SOURCE MATERIAL.
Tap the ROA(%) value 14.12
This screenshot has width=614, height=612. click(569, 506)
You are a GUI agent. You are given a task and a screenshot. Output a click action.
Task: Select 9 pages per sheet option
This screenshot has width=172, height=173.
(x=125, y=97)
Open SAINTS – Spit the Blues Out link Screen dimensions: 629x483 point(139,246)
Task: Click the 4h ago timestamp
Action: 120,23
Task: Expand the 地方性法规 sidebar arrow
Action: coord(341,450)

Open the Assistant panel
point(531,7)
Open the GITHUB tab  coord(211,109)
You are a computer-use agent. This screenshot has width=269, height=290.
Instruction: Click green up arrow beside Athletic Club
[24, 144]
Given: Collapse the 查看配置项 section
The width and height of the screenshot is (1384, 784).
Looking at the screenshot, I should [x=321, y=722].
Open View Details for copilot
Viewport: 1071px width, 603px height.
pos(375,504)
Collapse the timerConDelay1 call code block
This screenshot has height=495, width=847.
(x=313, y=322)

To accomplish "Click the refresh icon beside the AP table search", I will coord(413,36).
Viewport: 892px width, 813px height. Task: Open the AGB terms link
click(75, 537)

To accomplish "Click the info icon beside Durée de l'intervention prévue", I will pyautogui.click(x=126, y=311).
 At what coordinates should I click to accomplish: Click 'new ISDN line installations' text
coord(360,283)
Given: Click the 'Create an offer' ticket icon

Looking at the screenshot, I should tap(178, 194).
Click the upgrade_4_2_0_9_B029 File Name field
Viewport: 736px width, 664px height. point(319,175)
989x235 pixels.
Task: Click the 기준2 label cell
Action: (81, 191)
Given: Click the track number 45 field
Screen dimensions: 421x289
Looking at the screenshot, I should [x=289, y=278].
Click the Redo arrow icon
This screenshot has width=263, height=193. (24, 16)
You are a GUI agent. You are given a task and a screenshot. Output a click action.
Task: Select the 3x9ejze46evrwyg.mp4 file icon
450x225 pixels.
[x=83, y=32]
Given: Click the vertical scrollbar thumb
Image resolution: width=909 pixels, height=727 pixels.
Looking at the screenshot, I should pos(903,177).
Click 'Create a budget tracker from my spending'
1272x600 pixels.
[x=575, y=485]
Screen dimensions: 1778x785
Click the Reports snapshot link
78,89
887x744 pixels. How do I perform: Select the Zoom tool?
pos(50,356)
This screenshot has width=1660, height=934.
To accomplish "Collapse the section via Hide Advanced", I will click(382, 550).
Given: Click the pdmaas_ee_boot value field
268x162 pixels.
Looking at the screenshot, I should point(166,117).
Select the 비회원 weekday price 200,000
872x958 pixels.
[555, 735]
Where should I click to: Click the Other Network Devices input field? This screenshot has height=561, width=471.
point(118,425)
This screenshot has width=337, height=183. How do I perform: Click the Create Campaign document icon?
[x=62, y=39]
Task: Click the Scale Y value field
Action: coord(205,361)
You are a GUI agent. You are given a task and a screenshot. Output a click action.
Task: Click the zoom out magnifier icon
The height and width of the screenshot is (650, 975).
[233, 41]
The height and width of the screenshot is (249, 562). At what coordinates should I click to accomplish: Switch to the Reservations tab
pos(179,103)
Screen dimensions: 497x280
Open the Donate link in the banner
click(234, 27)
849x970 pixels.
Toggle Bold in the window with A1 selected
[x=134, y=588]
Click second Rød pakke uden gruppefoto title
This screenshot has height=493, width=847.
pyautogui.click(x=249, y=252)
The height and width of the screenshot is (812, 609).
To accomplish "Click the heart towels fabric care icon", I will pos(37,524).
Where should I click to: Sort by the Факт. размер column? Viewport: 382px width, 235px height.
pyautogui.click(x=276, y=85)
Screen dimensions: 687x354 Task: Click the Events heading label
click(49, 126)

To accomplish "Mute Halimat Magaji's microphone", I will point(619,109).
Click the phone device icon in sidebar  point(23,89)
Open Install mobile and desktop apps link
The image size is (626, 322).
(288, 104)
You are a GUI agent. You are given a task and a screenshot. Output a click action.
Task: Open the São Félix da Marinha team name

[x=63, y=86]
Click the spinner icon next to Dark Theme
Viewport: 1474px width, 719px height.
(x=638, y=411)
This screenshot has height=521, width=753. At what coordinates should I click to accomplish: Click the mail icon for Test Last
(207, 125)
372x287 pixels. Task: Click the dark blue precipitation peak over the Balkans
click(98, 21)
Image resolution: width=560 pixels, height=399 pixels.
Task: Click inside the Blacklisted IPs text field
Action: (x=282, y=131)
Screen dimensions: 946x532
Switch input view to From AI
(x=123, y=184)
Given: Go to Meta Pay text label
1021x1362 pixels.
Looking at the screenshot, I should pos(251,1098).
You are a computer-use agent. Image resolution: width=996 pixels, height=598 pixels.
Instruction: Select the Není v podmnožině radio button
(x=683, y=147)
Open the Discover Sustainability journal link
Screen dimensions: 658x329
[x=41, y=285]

THE TASK. A word-for-word copy of all the entries is required.

ANSWER FOR THE TASK.
Tap the ROA(%) value 14.12
This screenshot has width=614, height=612. click(569, 506)
You are a GUI agent. You are given a task and a screenshot. Output a click action.
Task: Select 9 pages per sheet option
This screenshot has width=172, height=173.
(x=125, y=97)
Open SAINTS – Spit the Blues Out link Screen dimensions: 629x483 point(139,246)
Task: Click the 4h ago timestamp
Action: 120,23
Task: Expand the 地方性法规 sidebar arrow
Action: coord(341,450)

Open the Assistant panel
point(531,7)
Open the GITHUB tab  coord(211,109)
You are a computer-use agent. This screenshot has width=269, height=290.
Instruction: Click green up arrow beside Athletic Club
[24, 144]
Given: Collapse the 查看配置项 section
The width and height of the screenshot is (1384, 784).
Looking at the screenshot, I should [x=321, y=722].
Open View Details for copilot
Viewport: 1071px width, 603px height.
pos(375,504)
Collapse the timerConDelay1 call code block
This screenshot has height=495, width=847.
(x=313, y=322)

To accomplish "Click the refresh icon beside the AP table search", I will coord(413,36).
Viewport: 892px width, 813px height. Task: Open the AGB terms link
click(75, 537)

To accomplish "Click the info icon beside Durée de l'intervention prévue", I will pyautogui.click(x=126, y=311).
 At what coordinates should I click to accomplish: Click 'new ISDN line installations' text
coord(360,283)
Given: Click the 'Create an offer' ticket icon

Looking at the screenshot, I should tap(178, 194).
Click the upgrade_4_2_0_9_B029 File Name field
Viewport: 736px width, 664px height. point(319,175)
989x235 pixels.
Task: Click the 기준2 label cell
Action: (81, 191)
Given: Click the track number 45 field
Screen dimensions: 421x289
Looking at the screenshot, I should [x=289, y=278].
Click the Redo arrow icon
This screenshot has width=263, height=193. (24, 16)
You are a GUI agent. You are given a task and a screenshot. Output a click action.
Task: Select the 3x9ejze46evrwyg.mp4 file icon
450x225 pixels.
[x=83, y=32]
Given: Click the vertical scrollbar thumb
Image resolution: width=909 pixels, height=727 pixels.
Looking at the screenshot, I should pos(903,177).
Click 'Create a budget tracker from my spending'
1272x600 pixels.
[x=575, y=485]
Screen dimensions: 1778x785
Click the Reports snapshot link
78,89
887x744 pixels. How do I perform: Select the Zoom tool?
pos(50,356)
This screenshot has width=1660, height=934.
To accomplish "Collapse the section via Hide Advanced", I will click(382, 550).
Given: Click the pdmaas_ee_boot value field
268x162 pixels.
Looking at the screenshot, I should point(166,117).
Select the 비회원 weekday price 200,000
872x958 pixels.
[555, 735]
Where should I click to: Click the Other Network Devices input field? This screenshot has height=561, width=471.
point(118,425)
This screenshot has width=337, height=183. How do I perform: Click the Create Campaign document icon?
[x=62, y=39]
Task: Click the Scale Y value field
Action: coord(205,361)
You are a GUI agent. You are given a task and a screenshot. Output a click action.
Task: Click the zoom out magnifier icon
The height and width of the screenshot is (650, 975).
[233, 41]
The height and width of the screenshot is (249, 562). At what coordinates should I click to accomplish: Switch to the Reservations tab
pos(179,103)
Screen dimensions: 497x280
Open the Donate link in the banner
click(234, 27)
849x970 pixels.
Toggle Bold in the window with A1 selected
[x=134, y=588]
Click second Rød pakke uden gruppefoto title
This screenshot has height=493, width=847.
pyautogui.click(x=249, y=252)
The height and width of the screenshot is (812, 609).
To accomplish "Click the heart towels fabric care icon", I will pos(37,524).
Where should I click to: Sort by the Факт. размер column? Viewport: 382px width, 235px height.
pyautogui.click(x=276, y=85)
Screen dimensions: 687x354 Task: Click the Events heading label
click(49, 126)

To accomplish "Mute Halimat Magaji's microphone", I will point(619,109).
Click the phone device icon in sidebar  point(23,89)
Open Install mobile and desktop apps link
The image size is (626, 322).
(288, 104)
You are a GUI agent. You are given a task and a screenshot. Output a click action.
Task: Open the São Félix da Marinha team name

[x=63, y=86]
Click the spinner icon next to Dark Theme
Viewport: 1474px width, 719px height.
(x=638, y=411)
This screenshot has height=521, width=753. At what coordinates should I click to accomplish: Click the mail icon for Test Last
(207, 125)
372x287 pixels. Task: Click the dark blue precipitation peak over the Balkans
click(98, 21)
Image resolution: width=560 pixels, height=399 pixels.
Task: Click inside the Blacklisted IPs text field
Action: (x=282, y=131)
Screen dimensions: 946x532
Switch input view to From AI
(x=123, y=184)
Given: Go to Meta Pay text label
1021x1362 pixels.
Looking at the screenshot, I should pos(251,1098).
You are a computer-use agent. Image resolution: width=996 pixels, height=598 pixels.
Instruction: Select the Není v podmnožině radio button
(x=683, y=147)
Open the Discover Sustainability journal link
Screen dimensions: 658x329
[x=41, y=285]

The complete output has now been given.